The nation’s top nuclear commander says the Pentagon’s plan to develop a new sea-launched, low-yield nuclear cruise missile should not be considered a “bargaining chip,” despite language in the recent Trump nuclear doctrine that suggests the U.S. may give up the weapon if Russia changes its behavior.
“I don’t like the term ‘bargaining chip.’ The capabilities that we propose in the Nuclear Posture Review are in response to the threat,” Gen. John Hyten, commander of the U.S. Strategic Command, told lawmakers Tuesday.
“If that threat changes, then my military advice will change. But if that threat doesn’t change, then my advice will say that we need those capabilities in order to respond to the threat,” Hyten said in testimony before the Senate Armed Services Committee.
He described the threat as Russian President Vladimir Putin’s stated doctrine to use low-yield nuclear weapons in conventional warfare in order to “escalate to win,” which Putin first-described in 2000.
Hyten, who is in charge of the U.S. nuclear arsenal, was questioned about a paragraph in the Pentagon’s recently released Nuclear Posture Review that suggested the U.S. would abandon plans for the new sea-launched missiles if Russia were to back off some aspects of its aggressive nuclear doctrine and reduce its stockpile of non-strategic “battlefield” nukes.
“If Russia returns to compliance with its arms control obligations, reduces its non-strategic nuclear arsenal, and corrects its other destabilizing behaviors, the United States may reconsider the pursuit of a SLCM (Sea-Launched Cruise Missile),” the U.S. nuclear doctrine states.

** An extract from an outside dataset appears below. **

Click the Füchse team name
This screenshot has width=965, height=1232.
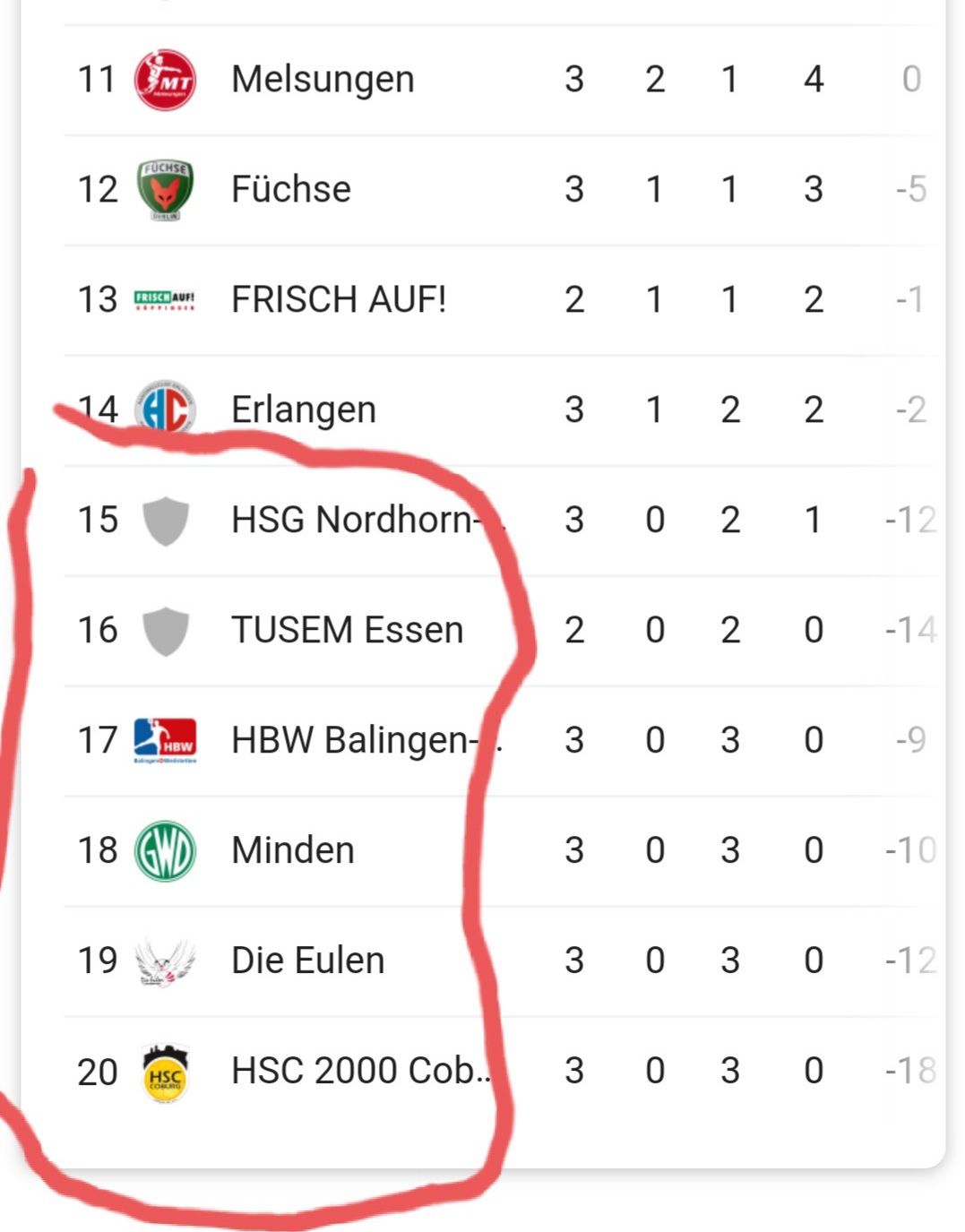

“I’m not a diplomat. I’m not a politician. Diplomats need to work those issues with our adversaries,” Hyten said. “I hope that they do, but my job as a military officer is to look at the threat, understand the threat, and propose capabilities to this body to deliver to the military so that we can respond to any threat that exists.”
Hyten pointed out that while the U.S. is moving ahead with replacing a small number of submarine-launched ballistic missiles with a smaller low-yield version, the plans for a sea-launched cruise missile remains years in the future.
The U.S. won’t even decide until next year whether the proposed missile will be designed for a submarine or a surface ship, Hyten said.
Hyten also said the new low-yield option would not increase the overall number of U.S. nuclear weapons, and instead would replace capabilities that were phased out when it appeared Russia was acting more as a partner than a rival.